──────── The data ────────
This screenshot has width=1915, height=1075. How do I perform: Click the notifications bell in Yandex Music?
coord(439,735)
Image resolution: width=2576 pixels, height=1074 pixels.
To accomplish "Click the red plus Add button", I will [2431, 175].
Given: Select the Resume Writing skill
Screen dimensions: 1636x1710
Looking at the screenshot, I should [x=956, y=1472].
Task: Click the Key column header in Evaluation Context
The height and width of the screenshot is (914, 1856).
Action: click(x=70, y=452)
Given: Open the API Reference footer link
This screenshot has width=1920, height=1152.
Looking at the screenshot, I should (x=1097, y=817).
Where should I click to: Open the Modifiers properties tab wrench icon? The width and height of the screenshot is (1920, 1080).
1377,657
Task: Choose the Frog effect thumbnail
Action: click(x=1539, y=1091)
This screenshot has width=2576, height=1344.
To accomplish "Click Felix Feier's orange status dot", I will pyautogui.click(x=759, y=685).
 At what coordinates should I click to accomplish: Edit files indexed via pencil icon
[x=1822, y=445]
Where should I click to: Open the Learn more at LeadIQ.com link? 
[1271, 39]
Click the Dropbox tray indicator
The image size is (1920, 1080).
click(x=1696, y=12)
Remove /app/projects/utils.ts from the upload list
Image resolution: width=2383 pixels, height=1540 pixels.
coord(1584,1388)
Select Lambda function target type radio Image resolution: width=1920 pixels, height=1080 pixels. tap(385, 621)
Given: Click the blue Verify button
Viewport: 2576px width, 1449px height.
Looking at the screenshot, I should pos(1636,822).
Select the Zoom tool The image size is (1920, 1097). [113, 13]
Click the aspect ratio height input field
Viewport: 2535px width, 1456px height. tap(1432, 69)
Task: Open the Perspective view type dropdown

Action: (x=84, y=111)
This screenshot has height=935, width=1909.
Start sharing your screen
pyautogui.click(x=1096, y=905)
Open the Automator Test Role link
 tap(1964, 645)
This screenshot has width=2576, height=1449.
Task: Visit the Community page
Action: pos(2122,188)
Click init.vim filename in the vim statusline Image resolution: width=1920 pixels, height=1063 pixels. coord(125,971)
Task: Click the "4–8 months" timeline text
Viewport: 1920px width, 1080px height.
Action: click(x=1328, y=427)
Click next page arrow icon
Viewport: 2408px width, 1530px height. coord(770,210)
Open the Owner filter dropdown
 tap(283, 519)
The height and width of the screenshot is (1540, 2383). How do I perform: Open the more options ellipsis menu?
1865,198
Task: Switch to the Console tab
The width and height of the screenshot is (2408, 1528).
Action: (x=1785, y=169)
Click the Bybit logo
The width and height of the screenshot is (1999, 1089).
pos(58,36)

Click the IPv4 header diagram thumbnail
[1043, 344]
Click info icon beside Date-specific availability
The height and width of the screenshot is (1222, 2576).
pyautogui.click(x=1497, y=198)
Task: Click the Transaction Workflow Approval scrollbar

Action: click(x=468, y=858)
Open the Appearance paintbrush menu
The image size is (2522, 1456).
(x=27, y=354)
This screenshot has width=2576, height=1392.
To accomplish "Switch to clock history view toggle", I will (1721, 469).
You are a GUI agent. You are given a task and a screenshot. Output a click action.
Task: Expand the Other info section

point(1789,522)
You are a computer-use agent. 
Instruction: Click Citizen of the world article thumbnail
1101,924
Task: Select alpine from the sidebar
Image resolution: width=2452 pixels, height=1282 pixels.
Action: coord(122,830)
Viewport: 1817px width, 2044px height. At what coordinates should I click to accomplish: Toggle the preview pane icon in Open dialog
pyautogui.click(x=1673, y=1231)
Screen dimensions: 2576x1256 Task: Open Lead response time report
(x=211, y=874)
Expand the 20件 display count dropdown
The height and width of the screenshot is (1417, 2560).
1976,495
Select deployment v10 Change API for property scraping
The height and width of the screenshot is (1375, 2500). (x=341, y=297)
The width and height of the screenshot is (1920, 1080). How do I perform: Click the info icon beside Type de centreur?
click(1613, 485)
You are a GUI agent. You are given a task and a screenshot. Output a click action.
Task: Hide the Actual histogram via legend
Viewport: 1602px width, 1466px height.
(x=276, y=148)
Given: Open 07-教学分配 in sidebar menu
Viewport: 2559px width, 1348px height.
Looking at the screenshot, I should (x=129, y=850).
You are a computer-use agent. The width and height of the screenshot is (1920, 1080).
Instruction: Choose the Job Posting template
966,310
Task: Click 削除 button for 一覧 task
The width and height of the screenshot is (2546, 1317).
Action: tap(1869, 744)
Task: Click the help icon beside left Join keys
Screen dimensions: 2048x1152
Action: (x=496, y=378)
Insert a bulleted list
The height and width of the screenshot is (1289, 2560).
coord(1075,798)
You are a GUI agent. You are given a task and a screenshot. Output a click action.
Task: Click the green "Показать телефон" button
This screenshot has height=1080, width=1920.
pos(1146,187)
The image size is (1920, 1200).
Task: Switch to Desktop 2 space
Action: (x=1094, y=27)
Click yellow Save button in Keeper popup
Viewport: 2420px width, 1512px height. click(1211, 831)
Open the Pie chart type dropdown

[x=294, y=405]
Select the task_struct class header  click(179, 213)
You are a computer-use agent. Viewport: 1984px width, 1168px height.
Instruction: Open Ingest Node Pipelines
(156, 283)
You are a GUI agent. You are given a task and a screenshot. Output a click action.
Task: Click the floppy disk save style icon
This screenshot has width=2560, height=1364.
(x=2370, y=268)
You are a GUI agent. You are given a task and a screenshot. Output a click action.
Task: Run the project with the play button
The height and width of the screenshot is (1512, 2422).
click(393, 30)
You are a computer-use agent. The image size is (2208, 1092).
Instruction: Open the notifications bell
────────
What to do
Lines to set down from above: the line with "The width and height of the screenshot is (2408, 1528).", the line with "Expand the 20件 display count dropdown", and every line between, each exactly as written.

Exercise response
The width and height of the screenshot is (2408, 1528).
Action: (x=1785, y=169)
Click the Bybit logo
The width and height of the screenshot is (1999, 1089).
pos(58,36)

Click the IPv4 header diagram thumbnail
[1043, 344]
Click info icon beside Date-specific availability
The height and width of the screenshot is (1222, 2576).
pyautogui.click(x=1497, y=198)
Task: Click the Transaction Workflow Approval scrollbar

Action: click(x=468, y=858)
Open the Appearance paintbrush menu
The image size is (2522, 1456).
(x=27, y=354)
This screenshot has width=2576, height=1392.
To accomplish "Switch to clock history view toggle", I will (1721, 469).
You are a GUI agent. You are given a task and a screenshot. Output a click action.
Task: Expand the Other info section

point(1789,522)
You are a computer-use agent. 
Instruction: Click Citizen of the world article thumbnail
1101,924
Task: Select alpine from the sidebar
Image resolution: width=2452 pixels, height=1282 pixels.
Action: coord(122,830)
Viewport: 1817px width, 2044px height. At what coordinates should I click to accomplish: Toggle the preview pane icon in Open dialog
pyautogui.click(x=1673, y=1231)
Screen dimensions: 2576x1256 Task: Open Lead response time report
(x=211, y=874)
Expand the 20件 display count dropdown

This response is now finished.